▸ **Provided data**
= Beginning of Section =

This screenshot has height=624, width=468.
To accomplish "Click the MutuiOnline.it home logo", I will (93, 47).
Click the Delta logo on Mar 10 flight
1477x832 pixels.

= End of Section =
= Beginning of Section =

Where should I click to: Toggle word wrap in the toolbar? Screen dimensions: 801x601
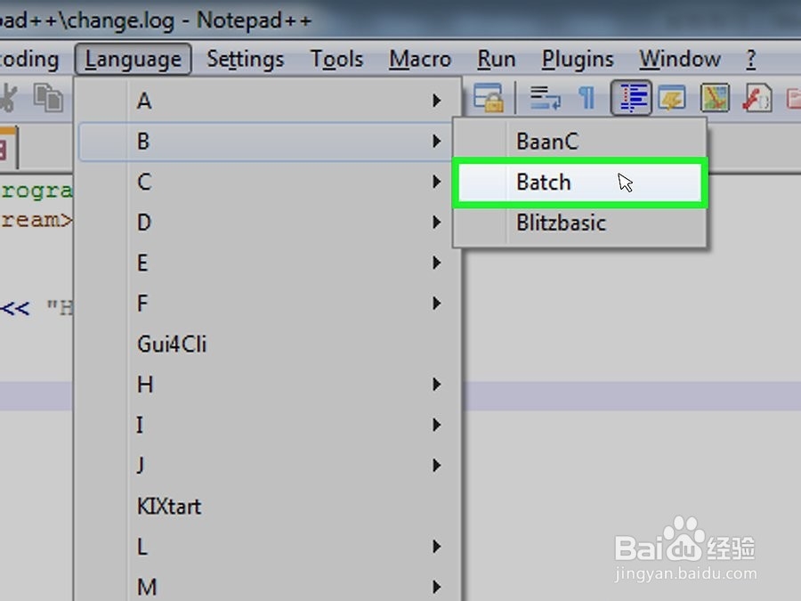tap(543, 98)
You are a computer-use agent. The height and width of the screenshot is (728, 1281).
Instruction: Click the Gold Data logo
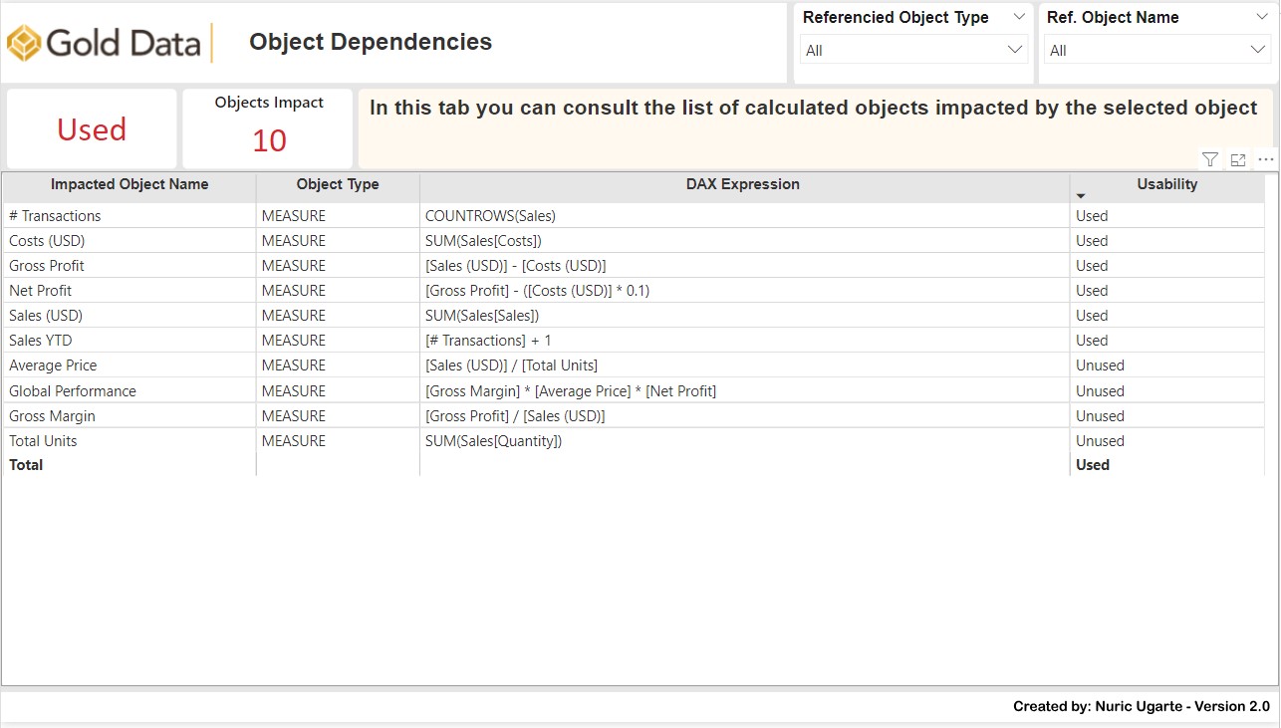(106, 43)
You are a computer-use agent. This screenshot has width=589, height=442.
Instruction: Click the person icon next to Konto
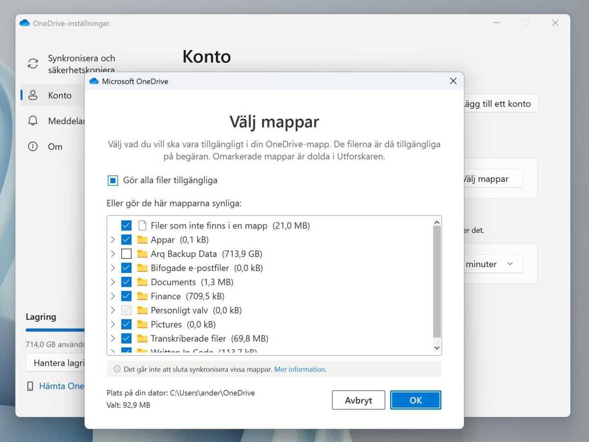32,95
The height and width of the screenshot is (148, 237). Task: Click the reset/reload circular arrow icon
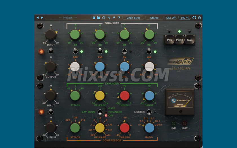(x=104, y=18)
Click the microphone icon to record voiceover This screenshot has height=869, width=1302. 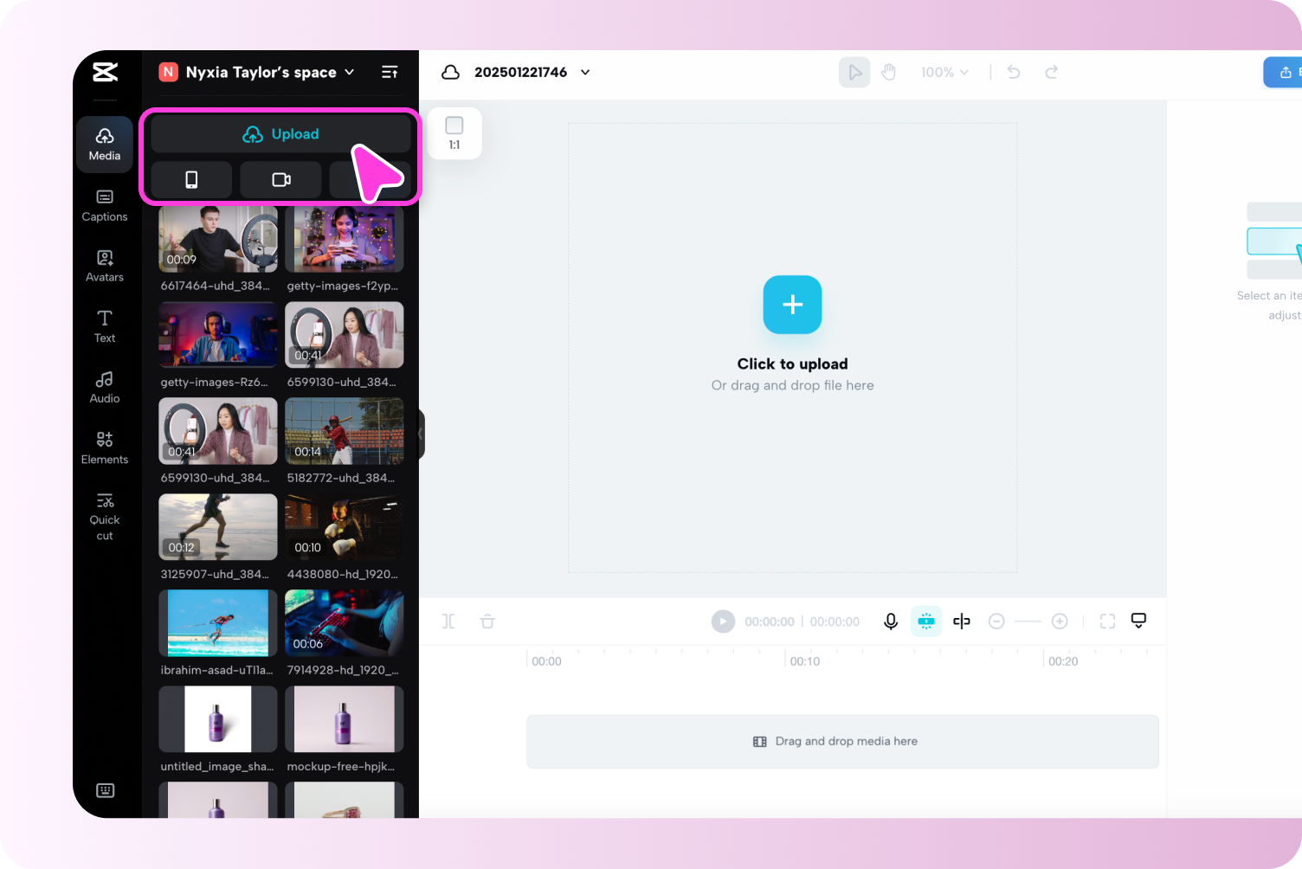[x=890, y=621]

= End of Section =

▸ **Work instruction**
Find all the lines containing "computer" in the material, then copy them.

▸ **Output for this task**
You are a computer-use agent. The height and width of the screenshot is (728, 1281).
You are a computer-use agent. This screenshot has width=589, height=442.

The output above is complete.